With all the talk about “flattening the curve” and model disease predictions, I thought I would take the opportunity to explain exactly what these models look like. No, they don’t bear any resemblance to those people that walk down runways or the plastic things we put together with that smelly glue when we were kids.
My first brush with the art and science of math modeling was in graduate school at Stanford. I actually took an entire class in how to build them, and it was one of my favorite classes. Each week we would have a new assignment. What I remember about this class is that the assignment could take anywhere from a few hours to several days to complete. Sometimes — most times — the assumptions that I made were so wrong that I would have to start over. I remember a few of the assignments: one was to build a model to help women decide when they should get screened for breast cancer. Another was to help the Palo Alto school system decide which of their grade schools to close for under enrollment. These two were very tough, and I can’t remember if I came anywhere near the correct approach, just that they kept me up for many late nights.

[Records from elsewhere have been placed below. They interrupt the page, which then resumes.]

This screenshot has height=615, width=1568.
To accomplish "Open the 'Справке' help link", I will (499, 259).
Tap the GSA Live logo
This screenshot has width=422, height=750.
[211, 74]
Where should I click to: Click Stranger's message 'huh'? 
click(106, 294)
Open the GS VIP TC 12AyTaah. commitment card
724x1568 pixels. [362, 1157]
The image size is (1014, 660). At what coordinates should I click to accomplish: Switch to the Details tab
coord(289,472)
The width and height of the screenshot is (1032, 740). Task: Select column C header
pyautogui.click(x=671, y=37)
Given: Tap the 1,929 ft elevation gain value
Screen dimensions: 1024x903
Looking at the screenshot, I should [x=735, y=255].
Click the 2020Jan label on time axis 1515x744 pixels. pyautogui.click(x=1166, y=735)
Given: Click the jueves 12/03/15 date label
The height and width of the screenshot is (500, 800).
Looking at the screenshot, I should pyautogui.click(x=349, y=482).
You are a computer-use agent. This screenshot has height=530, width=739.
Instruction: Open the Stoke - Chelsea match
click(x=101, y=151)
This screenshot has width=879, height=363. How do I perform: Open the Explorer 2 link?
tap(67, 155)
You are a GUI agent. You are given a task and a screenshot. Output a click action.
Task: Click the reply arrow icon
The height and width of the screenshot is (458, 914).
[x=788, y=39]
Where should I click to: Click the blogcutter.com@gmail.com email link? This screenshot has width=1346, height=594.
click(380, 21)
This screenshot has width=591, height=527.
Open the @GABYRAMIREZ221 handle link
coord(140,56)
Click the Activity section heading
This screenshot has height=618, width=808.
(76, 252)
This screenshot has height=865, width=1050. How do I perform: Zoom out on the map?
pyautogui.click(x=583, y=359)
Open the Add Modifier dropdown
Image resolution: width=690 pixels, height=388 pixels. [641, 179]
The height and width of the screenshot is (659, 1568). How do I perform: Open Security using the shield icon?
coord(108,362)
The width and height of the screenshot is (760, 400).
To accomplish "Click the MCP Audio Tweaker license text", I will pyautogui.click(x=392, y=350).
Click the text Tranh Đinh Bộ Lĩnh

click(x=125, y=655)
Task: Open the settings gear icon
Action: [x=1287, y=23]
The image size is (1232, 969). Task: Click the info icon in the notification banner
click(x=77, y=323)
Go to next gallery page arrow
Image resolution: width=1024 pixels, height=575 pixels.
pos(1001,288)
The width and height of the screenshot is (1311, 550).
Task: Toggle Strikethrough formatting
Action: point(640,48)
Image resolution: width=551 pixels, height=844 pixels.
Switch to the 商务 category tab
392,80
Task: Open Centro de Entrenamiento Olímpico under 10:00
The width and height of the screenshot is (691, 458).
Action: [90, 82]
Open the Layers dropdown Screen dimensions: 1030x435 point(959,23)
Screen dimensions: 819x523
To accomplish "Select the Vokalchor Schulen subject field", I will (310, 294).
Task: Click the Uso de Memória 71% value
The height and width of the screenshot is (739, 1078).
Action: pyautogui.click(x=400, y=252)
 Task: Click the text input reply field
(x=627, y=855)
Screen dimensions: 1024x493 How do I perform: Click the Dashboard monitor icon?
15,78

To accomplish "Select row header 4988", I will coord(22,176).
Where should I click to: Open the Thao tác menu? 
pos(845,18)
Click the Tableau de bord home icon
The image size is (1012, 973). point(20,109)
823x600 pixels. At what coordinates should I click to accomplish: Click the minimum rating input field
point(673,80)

What made this class interesting was that it was taught by two business professionals who lived in the “real world” and deliberately chose examples from some of their consulting projects. That particular class is no longer being taught. Indeed, searching through Stanford’s website, I was chagrined to find out that my degree, Operations Research, was eliminated more than 25 years ago. Time marches on.
Actually, I had an earlier experience with math models. I had a student job rebuilding these antique brass and string models that were created in the 1830s. They were used to teach students how to draw conic sections, back before we had Mathematica or even full-color textbook illustrations. But these are more literal “models” — for this post, I am talking more ephemeral constructs that are mostly data and equations.
Math models are being used all the time and don’t usually get much attention — until disaster strikes. One type of them that you consume daily is weather forecasting models. When a hurricane threatens part of the world, you see a variety of forecasted paths that the storm is likely to take: each one of those paths comes from someone’s model about past behavior. Another example is building a model to calculate how much flooring you’ll need to cover your room. That one is pretty simple, using additional and multiplication, but still you have to do the math to figure out whether you’ll need 10 or 20 boxes of materials.
Some of the most annoying math models were those “word problems” that we all had to solve in grade school. Maybe that is why many of us have steered clear of them in adult life. But after taking that modeling class in grad school, I got into math modeling as a career, and went to DC to become a consultant myself. I built models to support public policy decisions, such as whether to build a dam threatening an endangered species (my model said to go ahead, based on the economic outcomes) and whether to enact building energy conservation standards (my model said yes to that too).
Here are two places to look at noteworthy virus modeling efforts:
- Unacast’s Social Distancing Scoreboard. This shows the change in average distance traveled across each county, using anonymous cell data. The current data is compared to before the outbreak, to see how we have stayed closer to home (or not).
- Washington State doctors and the Institute for Health Metrics and Evaluations have created a model that predicts the peak of infections across the world. The model is updated daily and has information for each country and then by state that is used by hospitals to plan their treatment efforts.
Stay healthy and safe wherever you are.